What to work on
Convert the data starting at the line that contains "You are a GUI" and ending at the line that contains "click(312, 45)", both included, into a Markdown table with the columns Number and Line. Skip blank lines and omit the pictures.

Listed records
┏━━
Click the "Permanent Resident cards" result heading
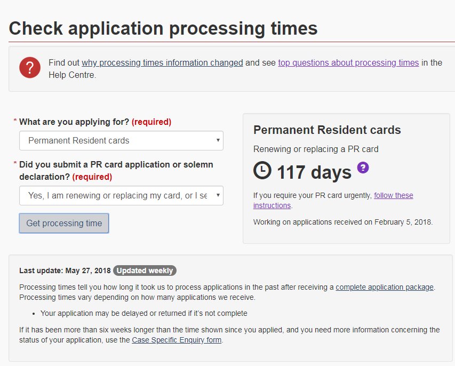 tap(327, 130)

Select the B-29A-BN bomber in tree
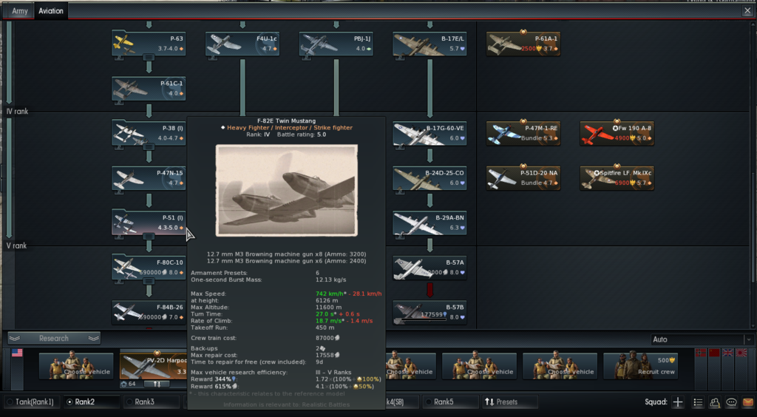[430, 223]
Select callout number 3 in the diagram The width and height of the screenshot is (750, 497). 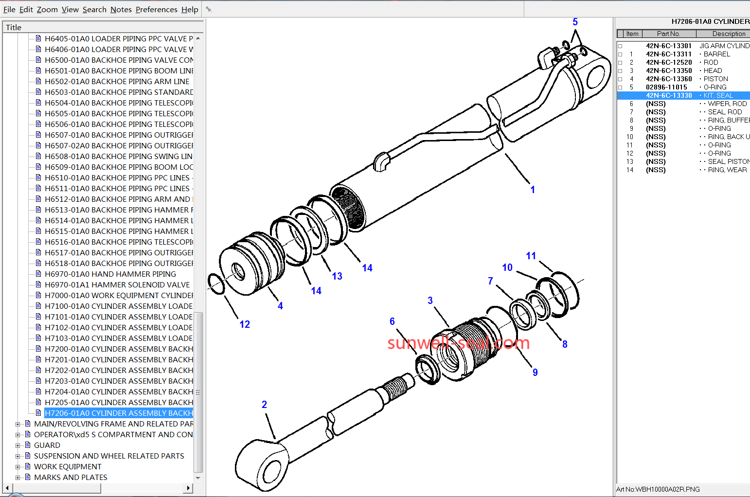point(430,301)
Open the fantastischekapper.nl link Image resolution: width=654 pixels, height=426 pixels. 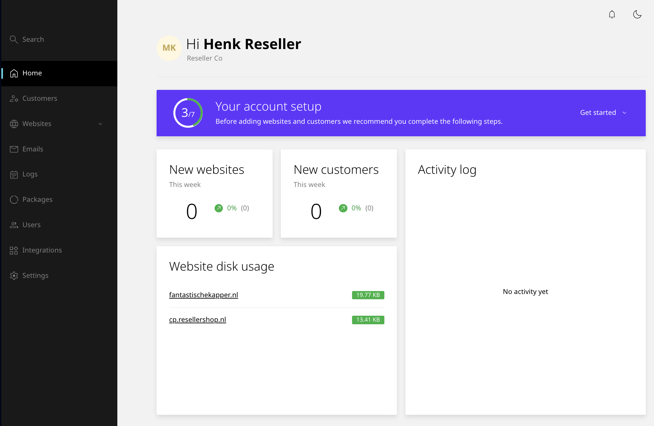click(203, 295)
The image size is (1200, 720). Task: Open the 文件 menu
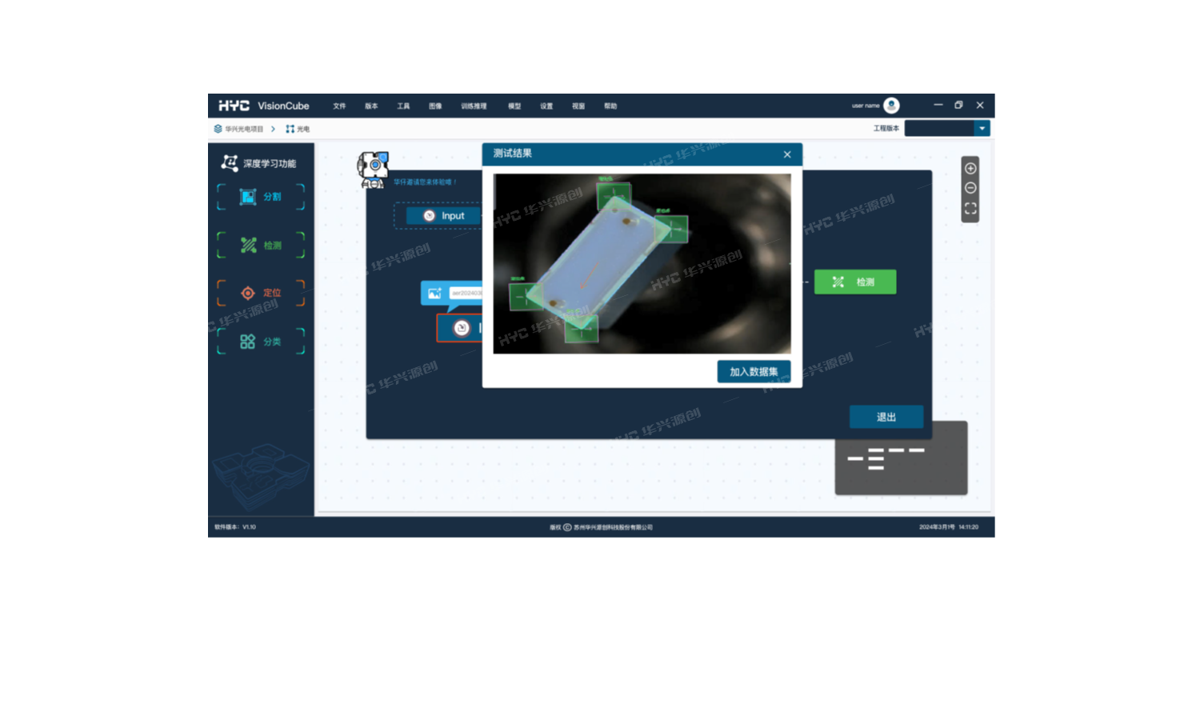click(339, 106)
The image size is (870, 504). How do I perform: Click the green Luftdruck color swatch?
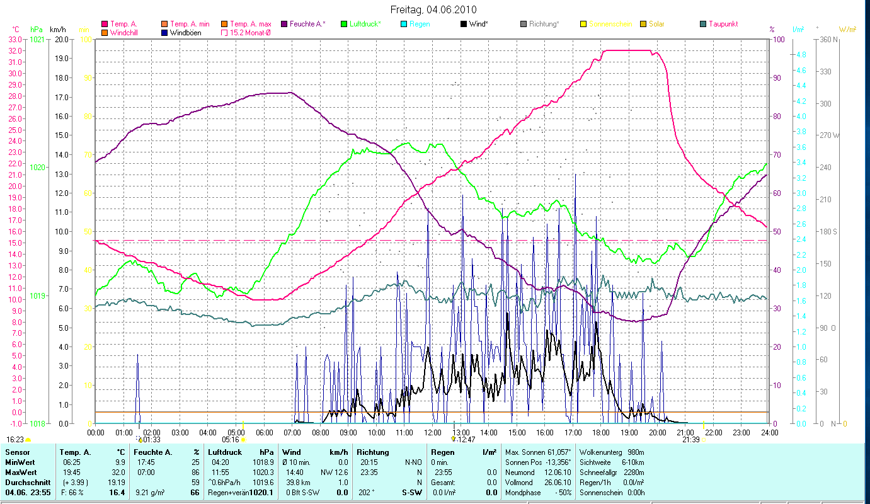pos(344,24)
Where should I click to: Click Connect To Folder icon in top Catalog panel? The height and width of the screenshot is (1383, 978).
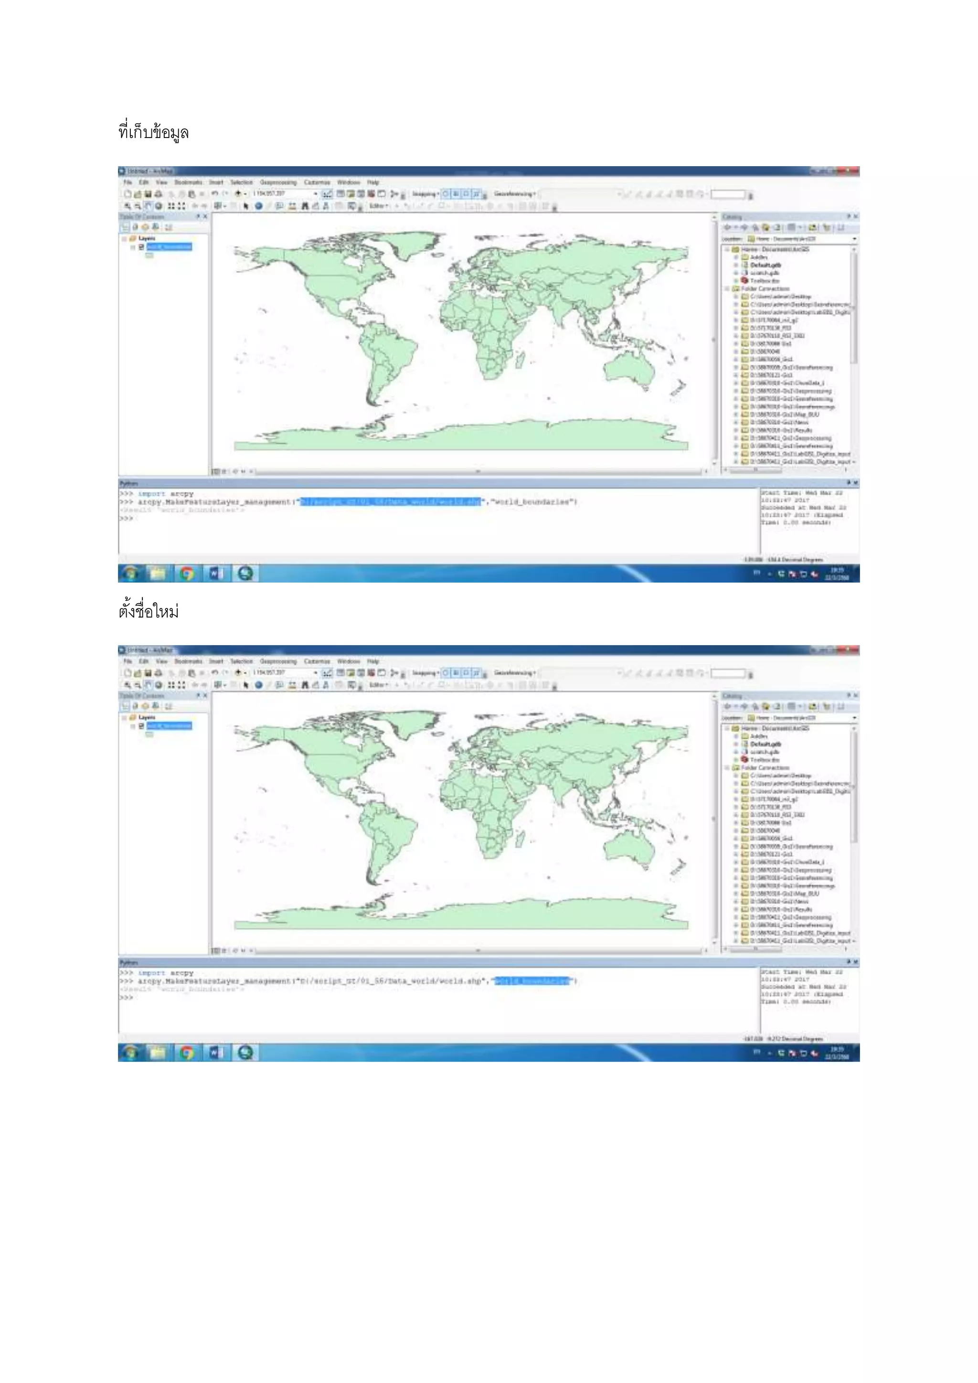click(813, 228)
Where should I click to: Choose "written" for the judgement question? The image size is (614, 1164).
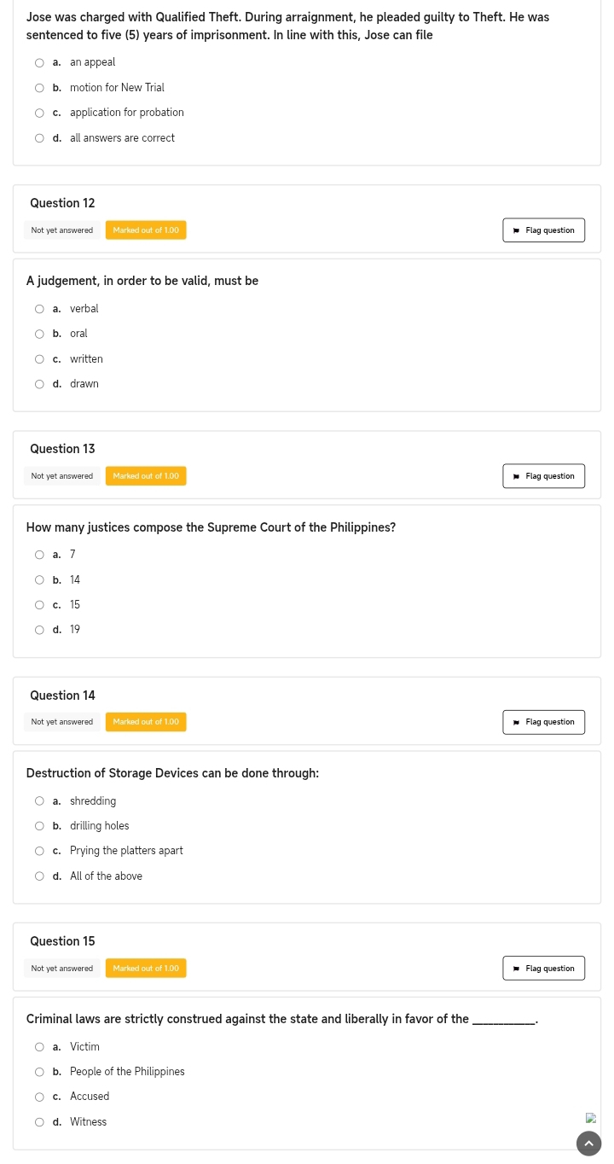[39, 359]
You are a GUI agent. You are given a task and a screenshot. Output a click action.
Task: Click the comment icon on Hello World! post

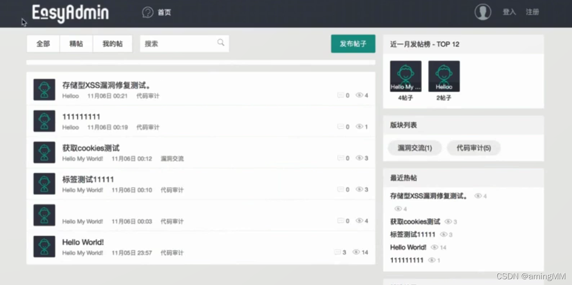(341, 252)
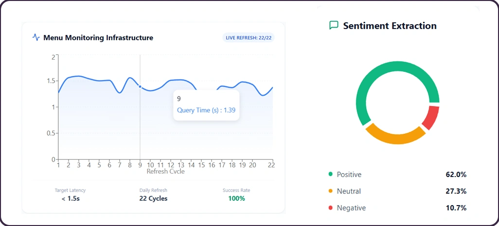Click the green Positive legend dot
The image size is (499, 226).
click(x=331, y=174)
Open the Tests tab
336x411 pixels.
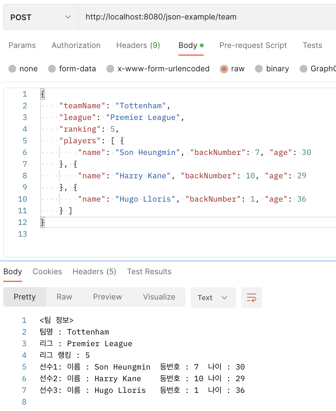click(312, 45)
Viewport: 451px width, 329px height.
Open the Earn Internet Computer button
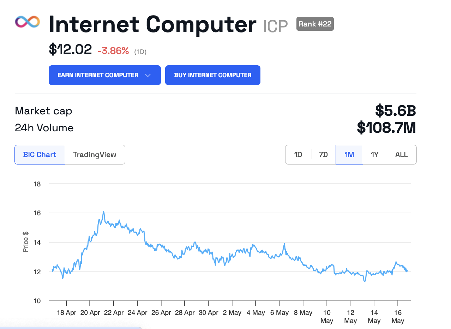coord(98,75)
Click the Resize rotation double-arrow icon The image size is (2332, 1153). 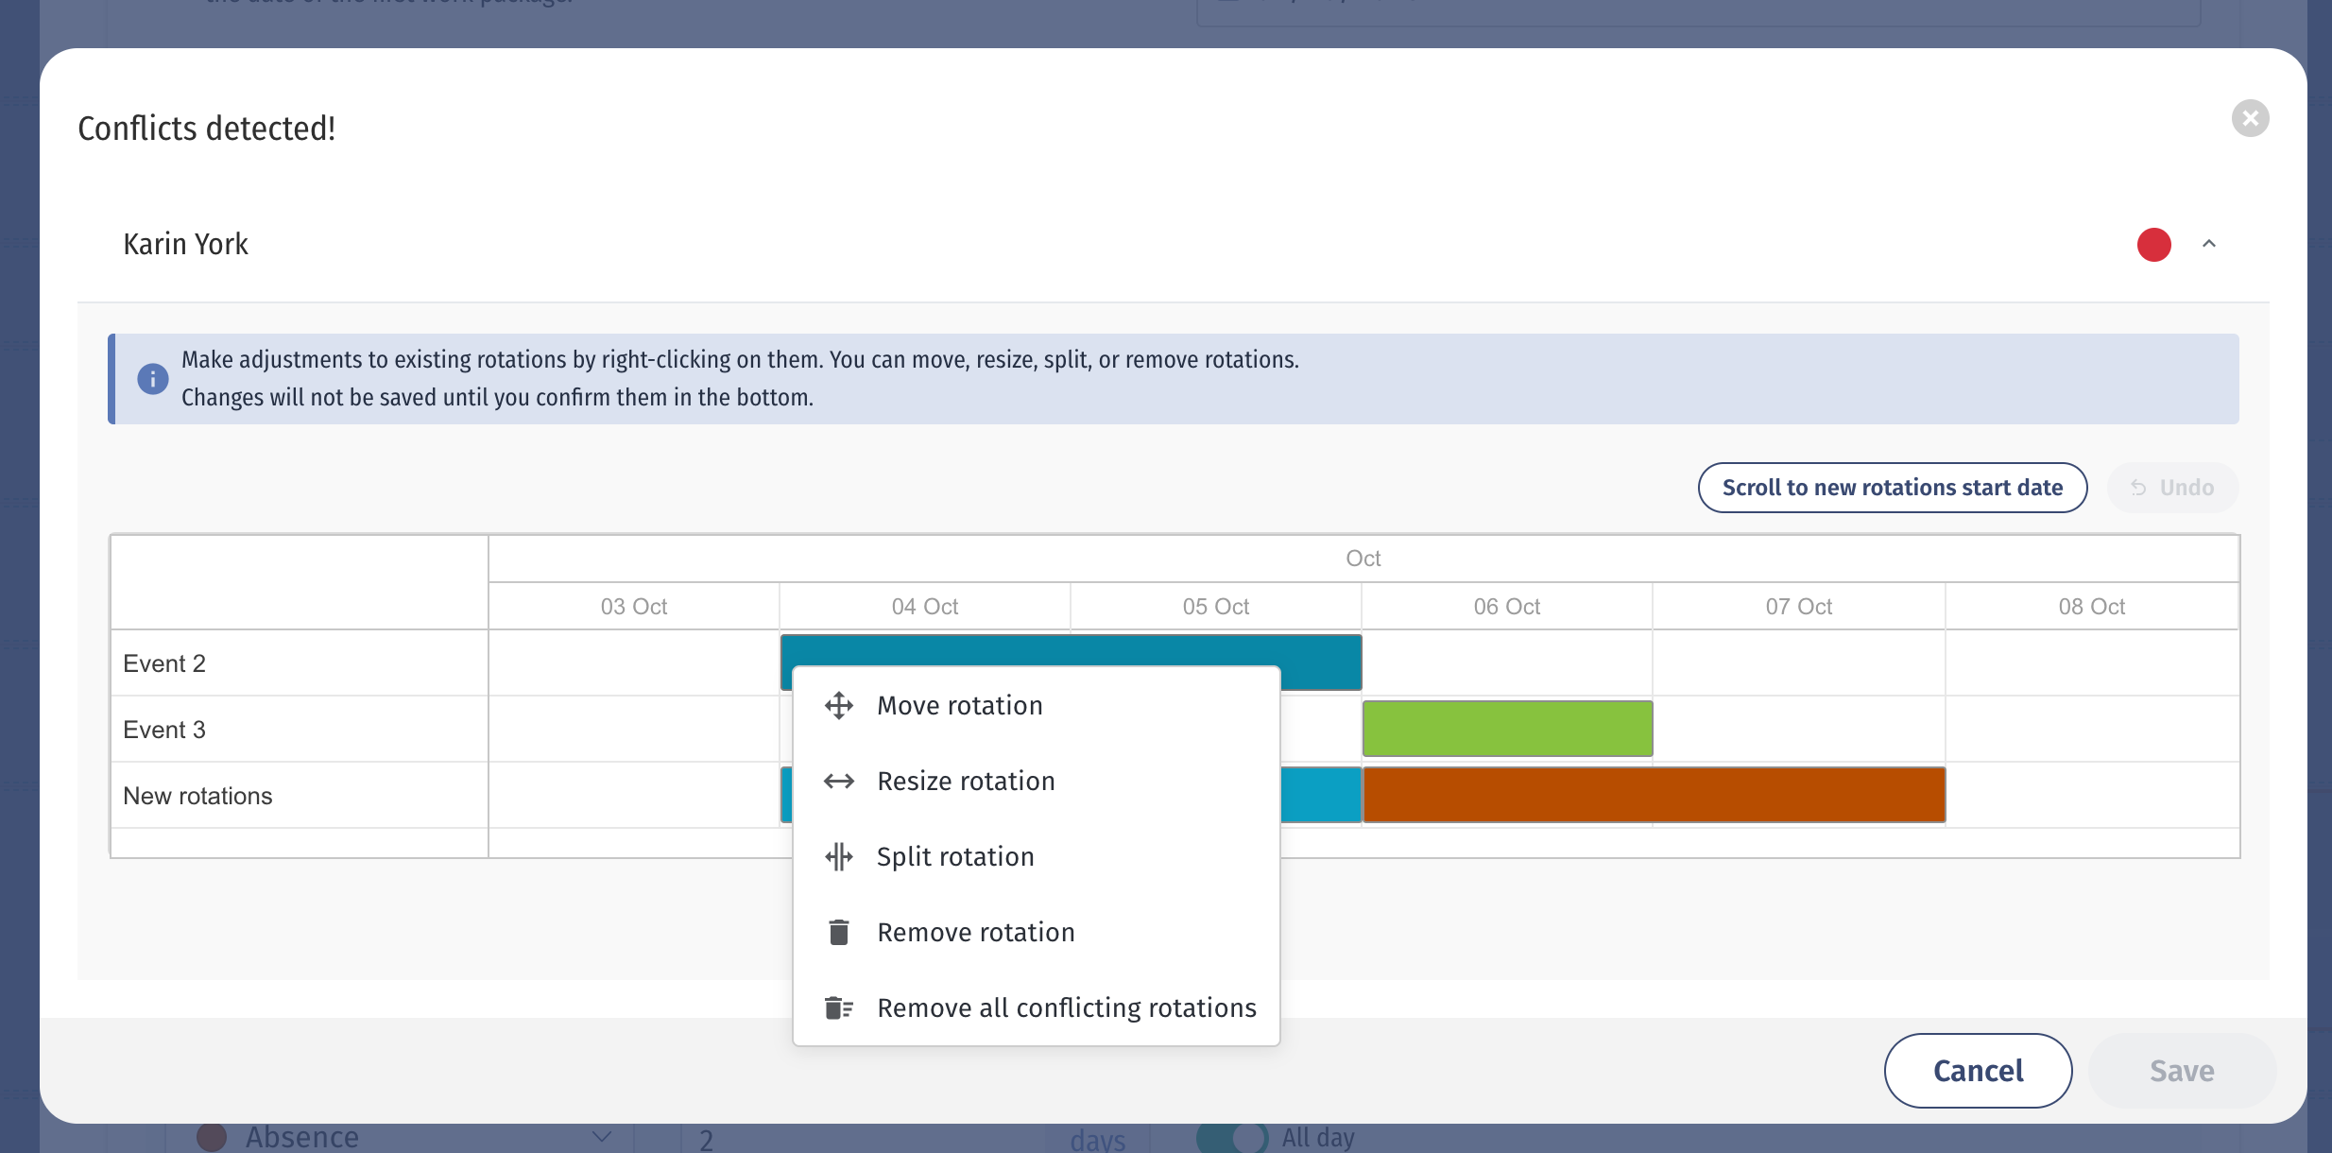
┗━━
Solved exercise
| Number | Line |
|---|---|
| 1 | You are a GUI agent. You are given a task and a screenshot. Output a click action. |
| 2 | Task: Click the comment icon on Hello World! post |
| 3 | (341, 252) |
| 4 | Click the green Positive legend dot |
| 5 | The image size is (499, 226). |
| 6 | click(x=331, y=174) |
| 7 | Open the Tests tab |
| 8 | 336x411 pixels. |
| 9 | click(312, 45) |